╭─ Data for this exercise

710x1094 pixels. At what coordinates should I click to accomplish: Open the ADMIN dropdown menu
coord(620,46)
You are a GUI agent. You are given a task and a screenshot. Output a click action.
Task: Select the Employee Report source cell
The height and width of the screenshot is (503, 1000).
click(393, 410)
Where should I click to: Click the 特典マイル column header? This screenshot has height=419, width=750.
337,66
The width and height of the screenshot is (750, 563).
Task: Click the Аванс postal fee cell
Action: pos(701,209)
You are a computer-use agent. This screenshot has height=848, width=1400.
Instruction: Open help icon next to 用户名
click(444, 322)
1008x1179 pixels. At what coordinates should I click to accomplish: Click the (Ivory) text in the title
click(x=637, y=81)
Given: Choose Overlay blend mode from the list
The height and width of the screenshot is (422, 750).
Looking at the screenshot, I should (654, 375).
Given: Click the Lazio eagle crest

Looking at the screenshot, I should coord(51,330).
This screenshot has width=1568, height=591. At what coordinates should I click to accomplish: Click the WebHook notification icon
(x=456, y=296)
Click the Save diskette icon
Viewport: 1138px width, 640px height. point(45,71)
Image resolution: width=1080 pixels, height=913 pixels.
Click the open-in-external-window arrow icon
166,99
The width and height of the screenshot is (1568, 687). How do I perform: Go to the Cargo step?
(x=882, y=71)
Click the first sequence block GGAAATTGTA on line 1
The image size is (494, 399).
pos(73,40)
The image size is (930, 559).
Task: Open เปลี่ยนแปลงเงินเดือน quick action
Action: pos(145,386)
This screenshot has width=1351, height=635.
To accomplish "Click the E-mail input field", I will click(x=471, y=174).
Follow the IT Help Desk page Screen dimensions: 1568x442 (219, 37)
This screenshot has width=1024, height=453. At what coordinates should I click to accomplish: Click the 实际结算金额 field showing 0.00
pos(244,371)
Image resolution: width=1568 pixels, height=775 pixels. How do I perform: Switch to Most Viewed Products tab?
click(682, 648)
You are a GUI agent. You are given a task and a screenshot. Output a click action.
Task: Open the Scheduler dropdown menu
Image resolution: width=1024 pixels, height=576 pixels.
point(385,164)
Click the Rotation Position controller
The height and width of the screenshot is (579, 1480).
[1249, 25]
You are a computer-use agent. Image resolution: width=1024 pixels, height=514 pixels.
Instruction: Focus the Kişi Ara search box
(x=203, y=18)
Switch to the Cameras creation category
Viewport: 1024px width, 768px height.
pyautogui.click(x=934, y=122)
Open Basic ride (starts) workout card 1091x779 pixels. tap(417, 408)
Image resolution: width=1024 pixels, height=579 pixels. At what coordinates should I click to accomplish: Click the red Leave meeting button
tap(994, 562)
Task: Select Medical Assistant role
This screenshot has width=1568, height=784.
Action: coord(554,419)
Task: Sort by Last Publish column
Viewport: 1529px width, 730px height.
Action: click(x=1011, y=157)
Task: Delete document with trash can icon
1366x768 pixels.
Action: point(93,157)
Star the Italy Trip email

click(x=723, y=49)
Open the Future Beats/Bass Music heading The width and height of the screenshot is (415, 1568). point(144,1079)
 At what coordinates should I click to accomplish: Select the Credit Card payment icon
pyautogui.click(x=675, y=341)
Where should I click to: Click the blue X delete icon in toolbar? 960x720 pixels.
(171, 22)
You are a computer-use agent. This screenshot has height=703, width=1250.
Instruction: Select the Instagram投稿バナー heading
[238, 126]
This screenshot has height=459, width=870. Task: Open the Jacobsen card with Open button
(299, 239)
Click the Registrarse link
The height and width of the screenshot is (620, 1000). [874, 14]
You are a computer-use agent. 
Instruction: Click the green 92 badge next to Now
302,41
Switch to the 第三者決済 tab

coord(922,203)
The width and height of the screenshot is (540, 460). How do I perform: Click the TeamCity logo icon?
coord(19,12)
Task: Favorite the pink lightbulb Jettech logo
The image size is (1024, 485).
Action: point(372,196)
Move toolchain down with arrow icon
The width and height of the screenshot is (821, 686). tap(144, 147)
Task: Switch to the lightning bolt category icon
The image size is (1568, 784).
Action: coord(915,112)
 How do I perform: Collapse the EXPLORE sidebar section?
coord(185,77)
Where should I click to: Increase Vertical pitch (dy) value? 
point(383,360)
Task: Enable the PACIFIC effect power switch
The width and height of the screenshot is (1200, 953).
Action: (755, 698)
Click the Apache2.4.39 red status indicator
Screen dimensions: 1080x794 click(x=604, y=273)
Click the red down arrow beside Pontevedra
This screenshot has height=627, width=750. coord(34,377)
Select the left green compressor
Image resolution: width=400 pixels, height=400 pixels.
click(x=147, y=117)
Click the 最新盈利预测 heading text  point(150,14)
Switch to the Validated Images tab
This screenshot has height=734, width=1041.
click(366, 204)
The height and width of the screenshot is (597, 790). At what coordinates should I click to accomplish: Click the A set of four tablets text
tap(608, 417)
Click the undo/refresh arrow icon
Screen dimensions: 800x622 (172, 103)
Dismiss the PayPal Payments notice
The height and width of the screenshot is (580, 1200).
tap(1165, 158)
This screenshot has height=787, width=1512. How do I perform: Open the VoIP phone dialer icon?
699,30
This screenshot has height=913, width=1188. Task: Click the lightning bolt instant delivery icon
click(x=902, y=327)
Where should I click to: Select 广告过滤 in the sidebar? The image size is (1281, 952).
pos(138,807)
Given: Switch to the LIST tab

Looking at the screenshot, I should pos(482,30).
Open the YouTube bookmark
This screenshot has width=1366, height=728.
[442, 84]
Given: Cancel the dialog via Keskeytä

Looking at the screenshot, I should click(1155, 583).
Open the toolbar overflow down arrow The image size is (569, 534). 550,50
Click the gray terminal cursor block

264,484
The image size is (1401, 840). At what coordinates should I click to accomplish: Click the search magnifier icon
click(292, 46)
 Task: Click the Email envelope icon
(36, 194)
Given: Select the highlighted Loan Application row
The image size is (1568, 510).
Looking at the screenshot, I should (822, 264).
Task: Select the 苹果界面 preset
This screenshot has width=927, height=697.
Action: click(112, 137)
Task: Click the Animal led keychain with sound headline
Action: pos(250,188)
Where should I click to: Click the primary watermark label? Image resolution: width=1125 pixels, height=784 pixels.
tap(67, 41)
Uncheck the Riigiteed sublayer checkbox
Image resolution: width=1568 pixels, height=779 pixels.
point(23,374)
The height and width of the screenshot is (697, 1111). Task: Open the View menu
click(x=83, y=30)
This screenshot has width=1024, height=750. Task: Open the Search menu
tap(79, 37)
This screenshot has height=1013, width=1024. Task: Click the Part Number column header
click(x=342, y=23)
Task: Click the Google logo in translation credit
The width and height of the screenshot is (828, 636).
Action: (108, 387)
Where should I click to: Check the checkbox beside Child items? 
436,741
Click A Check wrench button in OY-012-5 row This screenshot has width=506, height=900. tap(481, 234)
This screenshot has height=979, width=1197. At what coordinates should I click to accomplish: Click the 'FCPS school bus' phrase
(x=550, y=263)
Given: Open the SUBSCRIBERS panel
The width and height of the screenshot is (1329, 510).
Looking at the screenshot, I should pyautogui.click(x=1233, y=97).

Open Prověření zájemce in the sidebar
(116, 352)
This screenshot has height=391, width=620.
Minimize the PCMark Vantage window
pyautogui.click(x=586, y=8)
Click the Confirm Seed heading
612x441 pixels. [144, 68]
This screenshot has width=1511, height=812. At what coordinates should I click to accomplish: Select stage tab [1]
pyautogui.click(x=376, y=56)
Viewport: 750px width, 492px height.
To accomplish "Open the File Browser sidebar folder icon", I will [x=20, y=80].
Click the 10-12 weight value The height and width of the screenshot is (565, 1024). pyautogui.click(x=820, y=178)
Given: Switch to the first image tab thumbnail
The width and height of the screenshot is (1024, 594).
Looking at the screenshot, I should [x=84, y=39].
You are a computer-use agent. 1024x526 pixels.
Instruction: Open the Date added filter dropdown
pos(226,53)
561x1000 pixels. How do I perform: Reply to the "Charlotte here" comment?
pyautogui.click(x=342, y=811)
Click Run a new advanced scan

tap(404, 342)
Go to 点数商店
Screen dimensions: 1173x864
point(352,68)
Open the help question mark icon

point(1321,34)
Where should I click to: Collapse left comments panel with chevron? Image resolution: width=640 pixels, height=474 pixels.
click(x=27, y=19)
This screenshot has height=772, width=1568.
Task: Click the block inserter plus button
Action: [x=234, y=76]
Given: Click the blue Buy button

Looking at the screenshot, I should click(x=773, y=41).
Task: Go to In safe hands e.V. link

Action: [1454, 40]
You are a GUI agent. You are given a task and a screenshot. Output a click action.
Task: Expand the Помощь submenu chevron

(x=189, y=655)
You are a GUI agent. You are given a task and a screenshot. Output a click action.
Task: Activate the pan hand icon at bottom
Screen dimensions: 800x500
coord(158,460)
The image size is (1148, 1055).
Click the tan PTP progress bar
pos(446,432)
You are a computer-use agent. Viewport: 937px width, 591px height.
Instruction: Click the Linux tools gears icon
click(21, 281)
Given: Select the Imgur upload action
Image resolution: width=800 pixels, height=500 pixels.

╰─

* Task requirements: Print, from the entries above, the line with "Instruction: Click the green", the line with "Task: Favorite the" and all lines between them, exactly and with nothing else.

* Written response:
Instruction: Click the green 92 badge next to Now
302,41
Switch to the 第三者決済 tab

coord(922,203)
The width and height of the screenshot is (540, 460). How do I perform: Click the TeamCity logo icon?
coord(19,12)
Task: Favorite the pink lightbulb Jettech logo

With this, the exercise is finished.